On August 27, 2012, the New England Patriots signed then 22-year-old tight end Aaron Hernandez to a $40 million contract extension that included a $12.5 signing bonus and $16 million in guaranteed cash.
Today he looks to spend the remainder of his life eating reconstituted mashed potatoes with some semblance of gravy puddled on top while donning an orange size XXL jumpsuit seated next to some guy aptly nicknamed Weazel which also happens to be tattooed across his neck, in case he forgets.
Based on the 20 touchdowns Hernandez scored – 18 in the regular season and two in the postseason over a three-year professional football career — that means that the beloved Super Bowl champions were willing to give this man $2,000,000 every time his body crossed the goal line with pigskin in hands.
That’s 16,293 football fans – or, roughly, the entire population of the Town of Mashpee – who would have needed to cough up $122 apiece every time Hernandez spiked a leather ball off of the artificial turf to the sound of musket fire. The average price per ticket to attend a Patriots’ game is $122, the highest in the NFL.
Perhaps for that sort of insane investment – one that shows just how out of kilter with reality our culture has become – the powers that be should have added a personal guidance counselor for someone whose bare chest better resembles a tattooed history of a life of crime rather than that of an upstanding citizen who has thousands of children looking up to him as a role model.
But this isn’t about pointing fingers. I absolutely live to turn on the TV and watch the Patriots on crisp autumn Sunday afternoons. This has nothing to do with the beloved Patriots or even the NFL.
But it absolutely is all about a complete lack of empathy for someone whose life choices include telling his fiancée to toss his hidden metal stash box full of weed and ammo in the nearest dumpster as the State Police prepare to knock on his front door.
And now my tax dollars will have to pay his salary for the next 50 years.
Found guilty today of first degree murder, Hernandez has finally brought to fruition the very prophecy he himself had permanently emblazoned upon his skin and it will cost the Massachusetts taxpayers approximately $53,040.87 per year, according to the Massachusetts Executive Office of Public Safety and Security.
In Fiscal 2014, $53,040.87 was the average annual cost in Massachusetts to incarcerate an inmate. So, say, 50 years from now, when he is 75 years old, if that cost were to never rise one cent, Aaron Hernandez’s “Thug Life” will have cost the taxpayers of the Commonwealth $2,652,043.50.
Regardless, the local hardware store couldn’t supply enough red flags for how many were popping up around this man as the checkbook was being opened and seven zeroes with the numeral four were being penned along the amount line.

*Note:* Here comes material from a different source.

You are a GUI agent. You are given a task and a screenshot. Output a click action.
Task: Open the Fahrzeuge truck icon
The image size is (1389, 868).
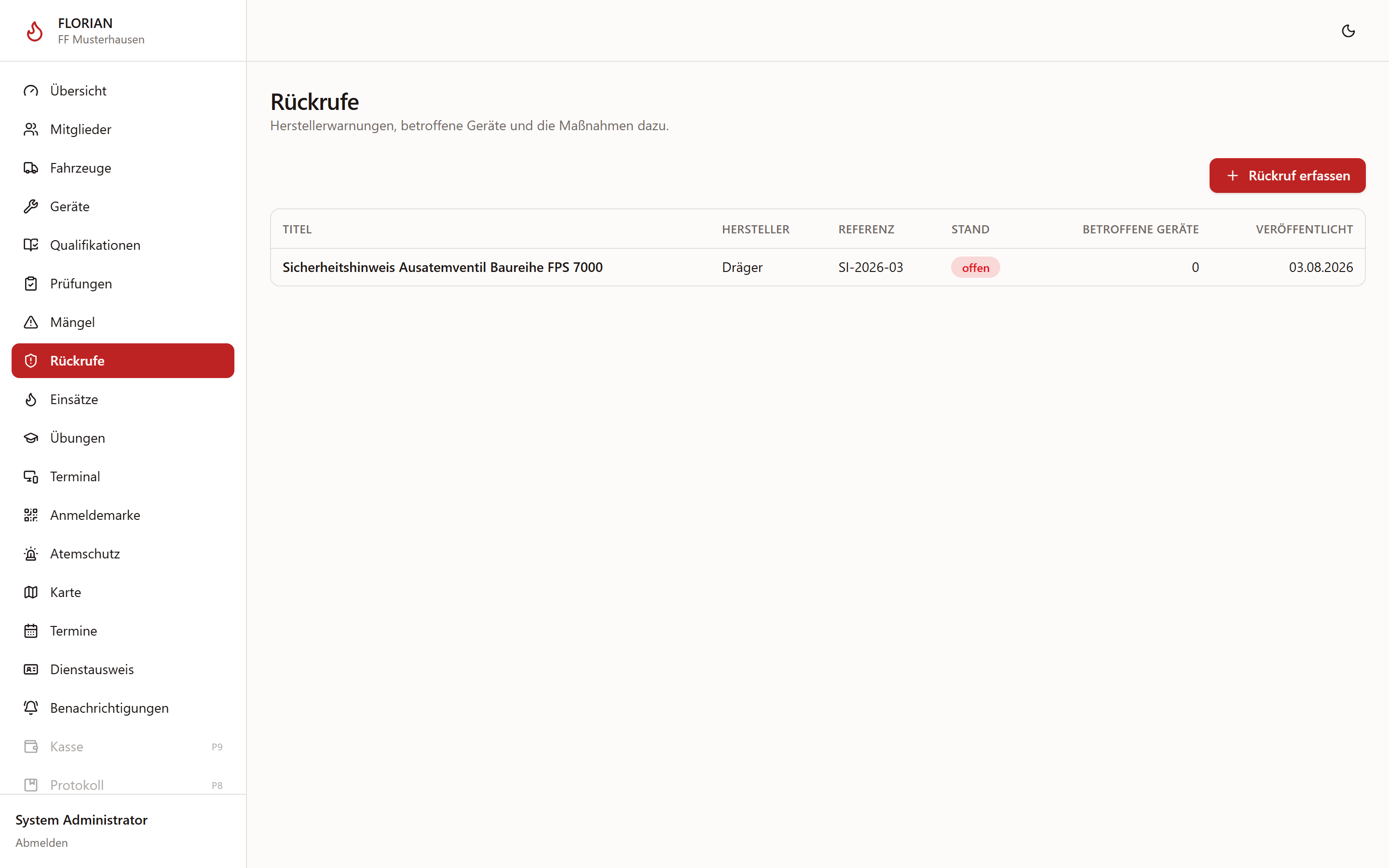31,168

Coated with gang-style “ink” from his neck line to his fingertips, carting upon his back an already shaky if not shady background dating back to his early teens, how was it not in the entire NFL’s best interests to spend $50,000 a year to hire someone just to shadow this young man if not mentor him to at least the point where he might understand that posting selfies in the mirror holding up a 9MM Glock is not a wise decision?
It’s all so sad that the real story behind this outrageous crime may never, in fact, come out. It’s even sadder that a man’s last moments in life were spent in some dimly lit back alley of an industrial park as a gun was raised to his head. What reason could an up-and-coming NFL superstar have to pick up a loaded gun and point it at another human being, nevermind pull the trigger? We will likely never know the real truth behind those questions.
It’s been said that the phrase “Thug Life” was coined by the late Tupac Shakur and that phrase is commonly mistaken as synonymous with the word “criminal.” It’s been said that “Thug Life” is defined as the opposite of someone having all he needs to succeed and that “Thug life” is when you have nothing, and succeed, when you have overcome all obstacles to reach your aim.
Aaron Hernandez may have come from relatively simple means. In the eight-year span from the time he left middle school to the moment he was handed a multi-million dollar check, adored by thousands on national television and in the press on an almost daily basis, he had attained all he needed to succeed. Given that definition, one could say that all of life’s obstacles had been removed for him.
Except the one that blocked him from possessing even the slightest shred of common sense or the most basic idea of the difference between right and wrong or that there are consequences to every choice we make or perhaps the epiphany that no amount of money on the planet is enough to afford every man the one thing he needs more than anything to succeed: a brain.